The inflation rate in the Eurozone is at 6.1%, over triple the ECB's target of 2%. While that is lower than the 10.6% peak last October, headline inflation is anticipated to stay above target at least through 2025, according to a poll of economists. Core inflation is also expected to remain above target for the rest of the year due to wage inflation and a hot jobs market.
What Are ECB Members Saying?
As recently as June 1, ECB's President Christine Lagarde stated that inflation was too high, despite increasing evidence showing that rate hikes implemented so far function against rising inflation. In fact, the interpretation from the minutes of the last meeting is that ECB members essentially promise that the bank will hike at the next meeting.
Some policymakers have already said another rate hike is in the cards for the July 27 meeting. The problem is that underlying price growth remains high, and there is no clear evidence that it has peaked, according to the ECB President.
Accordingly, this should bring the focus of Thursday's event on the President's post-rate decision press conference, as the market currently is pricing in a 25bps hike at the next meeting in July, and traders will want to see how the fortunes may change. (Source:Reuters)
What Economists' Forecast?
Around three-quarters of economists in a recent Reuters poll agree with the market and expect a quarter-point rate hike in July. Most economists also expect the ECB to keep rates unchanged for the rest of the year once they reach the peak rate. In addition, they say that the simple explanation for this is that inflation has not come down enough.

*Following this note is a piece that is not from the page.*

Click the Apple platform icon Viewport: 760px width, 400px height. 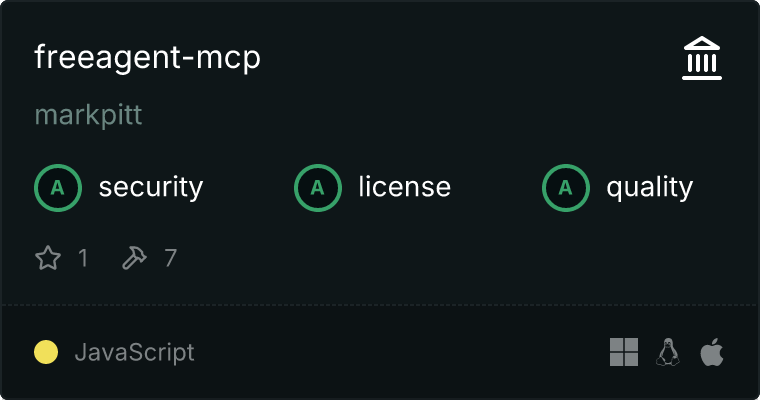(712, 352)
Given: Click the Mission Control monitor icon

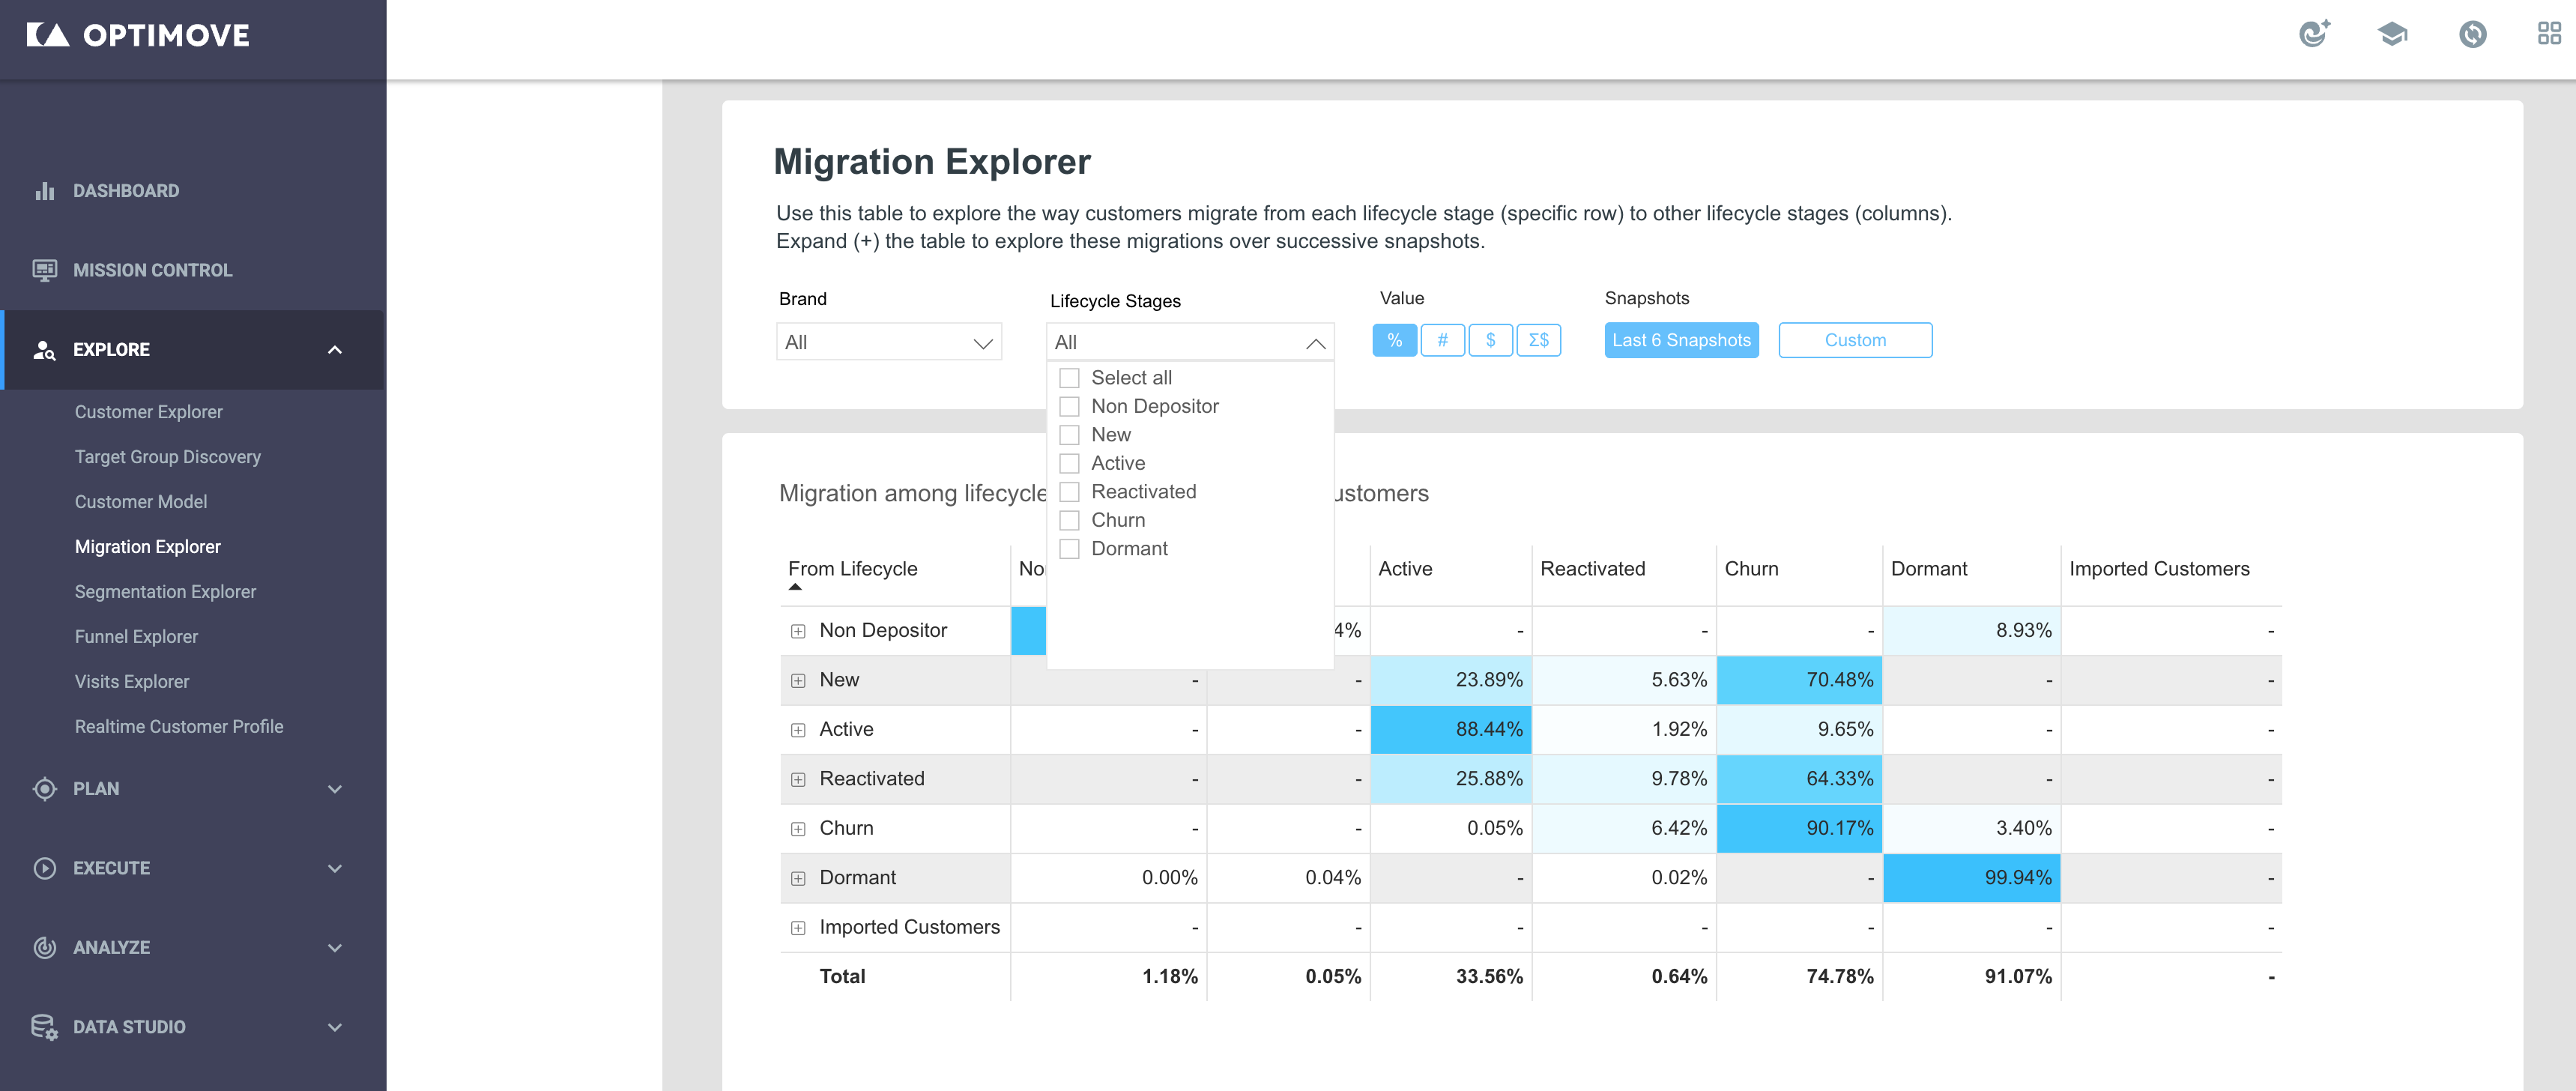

In another poll conducted by Bloomberg, economists appear nearly unanimous that the ECB will hike again in July. After that, the vast majority of the economists also see rates staying steady, anticipating that there will be no major change in the ECB's outlook. The market is expected to focus on the guidance through the new staff projections, which could be tweaked after it was reported last Thursday that the Euro Area slipped into recession last winter. However, several economists say that with expectations for June and July rate hikes already established, the possible shift in course for the ECB will be in September.
The EUR/USD pair hit a three-week high overnight on Wednesday in anticipation of the ECB rate decision on Thursday, and the ECB is expected to hike interest rates despite falling into recession. However, whether or not the central bank will indeed embark on another rate hike is yet to be seen. Traders will only find out following the meeting.